YOUR TASK: Could you take the radiotracer passage from the part starting with "We have described" and going on through "under physiological conditions.", and give it again with "optimised" changed to "optimized"?

READING PASSAGE:

Content starts

Development of [18F]Flubatine, a promising radiotracer for the imaging of α4β2 nicotinic acetylcholine receptors (nAChRs)

The density of nicotinic acetylcholine receptor (nAChR) subtypes is reduced in brain of Alzheimer’s disease (AD) patients. Imaging of α4β2 receptors, the predominant subtype, could thus contribute to early diagnosis of AD. Existing radiotracers for α4β2 nAChRs have suffered from inadequate affinity, or very slow binding kinetics, but the novel compound [18F]Flubatine presents several advantages. Both enantiomers display high affinity in vitro and fast cerebral binding kinetics in living mice and pigs. Initial human PET imaging studies have confirmed high uptake in the thalamus, low non-specific binding, and attainment of equilibrium binding in less than two hours. Dosimetry studies in healthy human volunteers indicate that effective doses for (-)-[18F]Flubatine (< 10 mSv/300 MBq) are compatible with application in routine clinical studies.
We have described the organic synthesis of enantiomerically pure (–)-Flubatine and (+)-Flubatine. Moreover, several precursors with different protecting groups and leaving groups have been synthesized for optimised radiosynthesis. The best radiochemical results were obtained with a trimethylammonium precursor carrying a Boc-protecting group, employing a two-step radiosynthesis. Radiolabelling under phase transfer conditions afforded the protected 18F-intermediate in yields of 90%. Subsequent deprotection under mild conditions gave the final products with a radiochemical yield of 70±5%, and specific activity >350 GBq/µmol. [18F]Flubatine was stable in dilute HCl, NaOH and K2CO3 solutions, as well as under physiological conditions.

Content ends

DATA LISTING:
Content starts

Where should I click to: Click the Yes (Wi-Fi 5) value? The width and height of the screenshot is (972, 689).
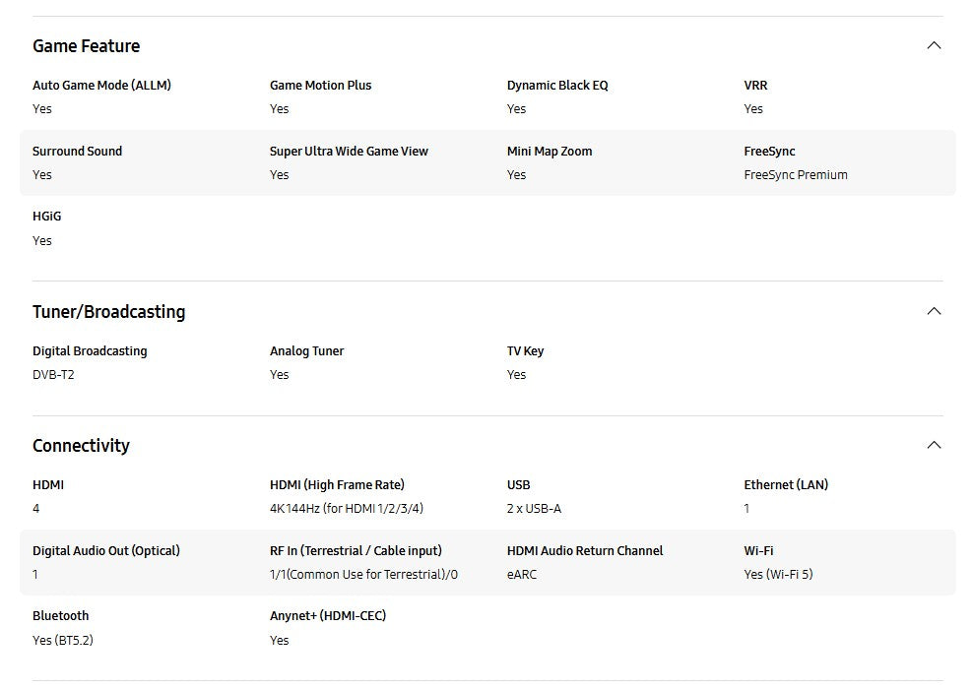tap(778, 575)

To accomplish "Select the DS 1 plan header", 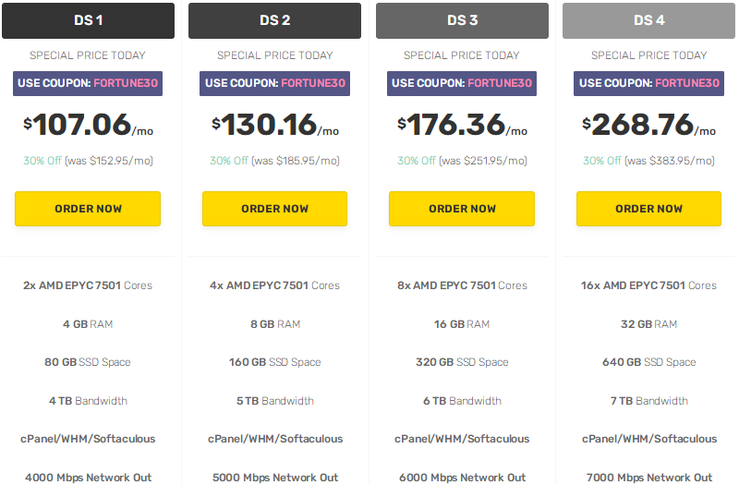I will (x=88, y=20).
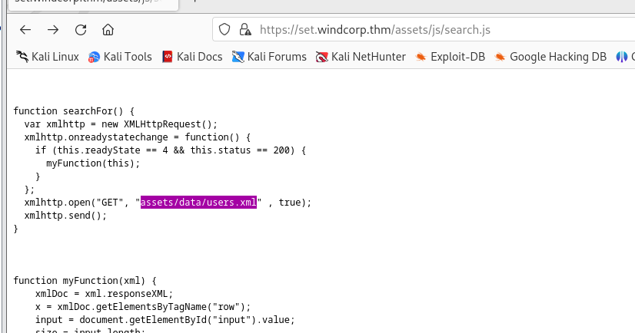Open the Kali Tools bookmark
Screen dimensions: 635x333
(119, 56)
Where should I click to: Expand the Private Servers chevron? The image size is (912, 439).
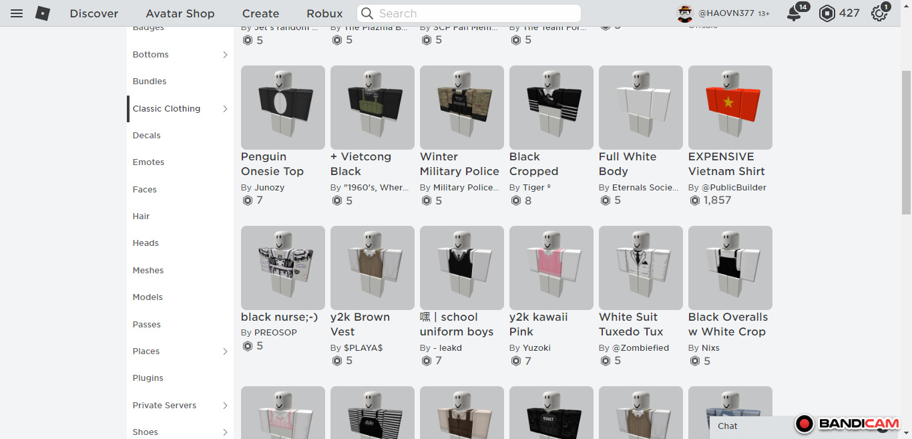pyautogui.click(x=225, y=406)

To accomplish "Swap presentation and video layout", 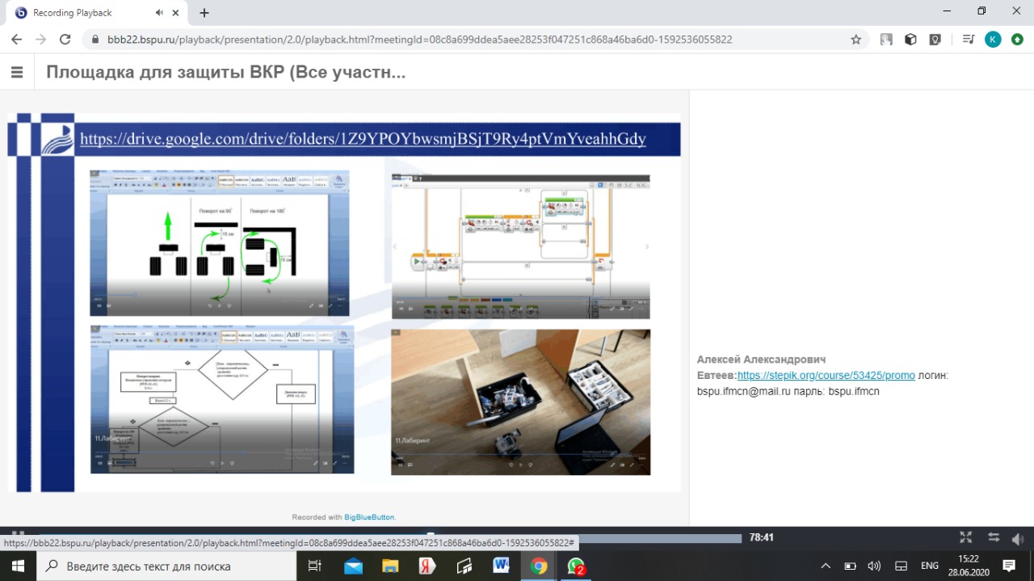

Content ends

YOUR SOLUTION:
We have described the organic synthesis of enantiomerically pure (–)-Flubatine and (+)-Flubatine. Moreover, several precursors with different protecting groups and leaving groups have been synthesized for optimized radiosynthesis. The best radiochemical results were obtained with a trimethylammonium precursor carrying a Boc-protecting group, employing a two-step radiosynthesis. Radiolabelling under phase transfer conditions afforded the protected 18F-intermediate in yields of 90%. Subsequent deprotection under mild conditions gave the final products with a radiochemical yield of 70±5%, and specific activity >350 GBq/µmol. [18F]Flubatine was stable in dilute HCl, NaOH and K2CO3 solutions, as well as under physiological conditions.